2014 para sempre

iG Minas Gerais |

O ano de 2014 é disparado o melhor da história do futebol mineiro. Começou com o Atlético como o então atual campeão da América e, pela primeira vez, os dois grandes da capital disputando a competição mais importante do continente. A Copa do Mundo em Belo Horizonte foi muito bem avaliada e até o maior vexame da seleção brasileira aconteceu em terras mineiras. O Campeonato Brasileiro está a caminho e a Copa do Brasil é nossa. O desempenho de Atlético e Cruzeiro tem sido de encher os olhos nesses últimos dois anos. Bom também para queimar a língua dos críticos e fazer os mais afoitos pagarem micos hilários. Existe algo acontecendo fora do eixo, só não percebe quem não quer. Centros de treinamento de qualidade, trabalho de base eficiente, gestões arrojadas e modernas. Além disso, capacidade de improvisar e agilidade para controlar as crises. O Cruzeiro vem sendo reconhecido e considerado o melhor time do futebol brasileiro nas duas últimas temporadas, e o Atlético percebido como o gigante que acordou de um sono profundo, ocupando novamente seu lugar de destaque. Em 2015 temos tudo para repetir a dose. Cruzeiro e Atlético fortes na Libertadores e favoritos aos títulos nacionais. Como é bom ver a imprensa de Rio e São Paulo reconhecer a superioridade mineira. Todos em alta. Não podemos esquecer do bom trabalho da dupla América e Boa na série B, e do Tombense e Tupi nas divisões inferiores. Isso também é fruto de um Mineiro que, se não é maravilhoso, pelo menos tem uma fórmula racional de disputa e vem sendo repetida ano após ano. Tem muito o que melhorar, mas já é um alento saber que os clubes conseguem se sobressair.

Rivais pelo caminho. O destino ou as combinações colocaram o Atlético na rota de colisão com os seus três principais adversários. Corinthians e Flamengo sofreram do mesmo mal. Derrotas inesquecíveis e de certa forma humilhantes. Contra o Timão, foi uma aula de futebol, contra o Mengão, demonstração de raça e amor à camisa. Jogos históricos.

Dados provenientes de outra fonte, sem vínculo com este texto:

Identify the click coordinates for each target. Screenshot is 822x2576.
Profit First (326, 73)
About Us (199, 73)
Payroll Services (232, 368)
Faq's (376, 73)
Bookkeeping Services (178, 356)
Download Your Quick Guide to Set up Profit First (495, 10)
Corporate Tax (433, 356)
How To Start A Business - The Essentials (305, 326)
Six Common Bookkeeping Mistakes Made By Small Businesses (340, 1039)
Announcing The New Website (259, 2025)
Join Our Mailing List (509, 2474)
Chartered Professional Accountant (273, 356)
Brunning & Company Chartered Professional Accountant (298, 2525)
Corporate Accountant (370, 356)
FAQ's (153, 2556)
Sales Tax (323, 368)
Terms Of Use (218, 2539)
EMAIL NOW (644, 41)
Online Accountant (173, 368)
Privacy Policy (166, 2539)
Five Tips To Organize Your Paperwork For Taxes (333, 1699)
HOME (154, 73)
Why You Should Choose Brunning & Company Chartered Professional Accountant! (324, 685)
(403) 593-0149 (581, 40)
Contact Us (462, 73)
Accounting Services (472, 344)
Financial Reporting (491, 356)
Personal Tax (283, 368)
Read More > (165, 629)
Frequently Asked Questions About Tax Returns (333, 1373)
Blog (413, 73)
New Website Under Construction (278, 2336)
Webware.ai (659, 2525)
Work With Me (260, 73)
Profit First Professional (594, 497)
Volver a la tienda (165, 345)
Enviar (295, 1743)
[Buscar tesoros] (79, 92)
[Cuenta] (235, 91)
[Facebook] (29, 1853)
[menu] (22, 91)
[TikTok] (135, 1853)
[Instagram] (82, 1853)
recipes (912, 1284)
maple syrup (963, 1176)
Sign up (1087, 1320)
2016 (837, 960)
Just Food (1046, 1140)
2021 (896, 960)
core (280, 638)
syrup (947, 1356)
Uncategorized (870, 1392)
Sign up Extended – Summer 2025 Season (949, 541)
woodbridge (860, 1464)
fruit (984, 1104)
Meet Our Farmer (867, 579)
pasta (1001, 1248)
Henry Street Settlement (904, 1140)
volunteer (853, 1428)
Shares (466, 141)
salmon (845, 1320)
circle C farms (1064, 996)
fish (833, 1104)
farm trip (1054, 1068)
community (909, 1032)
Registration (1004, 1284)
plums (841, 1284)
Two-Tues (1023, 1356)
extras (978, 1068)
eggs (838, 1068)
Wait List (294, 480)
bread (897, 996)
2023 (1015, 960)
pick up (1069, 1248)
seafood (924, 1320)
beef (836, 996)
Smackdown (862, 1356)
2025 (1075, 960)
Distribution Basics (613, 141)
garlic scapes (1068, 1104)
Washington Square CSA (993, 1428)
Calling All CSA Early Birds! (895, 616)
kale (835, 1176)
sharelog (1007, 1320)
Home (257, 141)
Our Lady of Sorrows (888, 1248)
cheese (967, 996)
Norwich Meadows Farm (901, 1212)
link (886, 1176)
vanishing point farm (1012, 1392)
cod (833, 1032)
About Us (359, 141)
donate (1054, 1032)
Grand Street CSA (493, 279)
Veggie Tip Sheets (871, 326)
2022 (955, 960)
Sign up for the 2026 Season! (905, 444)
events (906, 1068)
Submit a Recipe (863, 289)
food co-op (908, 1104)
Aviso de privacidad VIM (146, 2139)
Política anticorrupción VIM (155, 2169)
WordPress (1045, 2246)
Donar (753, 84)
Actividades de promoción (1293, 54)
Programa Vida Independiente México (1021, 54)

Respeito. O Atlético tem todo direito de jogar em seu estádio. Devemos respeitar a decisão, mesmo entendendo não ser a melhor. Me estranha muito que isso acontece exatamente após as duas melhores apresentações do time no Mineirão e do show da torcida. Na primeira partida da final teremos um limitado público de 20 mil privilegiados. Um Galo para poucos.

Ossos do ofício. Marcelo Oliveira e Levir Culpi vivem o mesmo dilema. Jogar ou não jogar com time reserva na rodada do Campeonato Brasileiro? O Galo abre mão do G-4 e foca a Copa do Brasil? E o Cruzeiro, entra forte para ganhar os dois títulos? Os dois ganham muito dinheiro exatamente para tomar as decisões difíceis. E o torcedor? Está feliz e acreditando que o final do ano será de festa.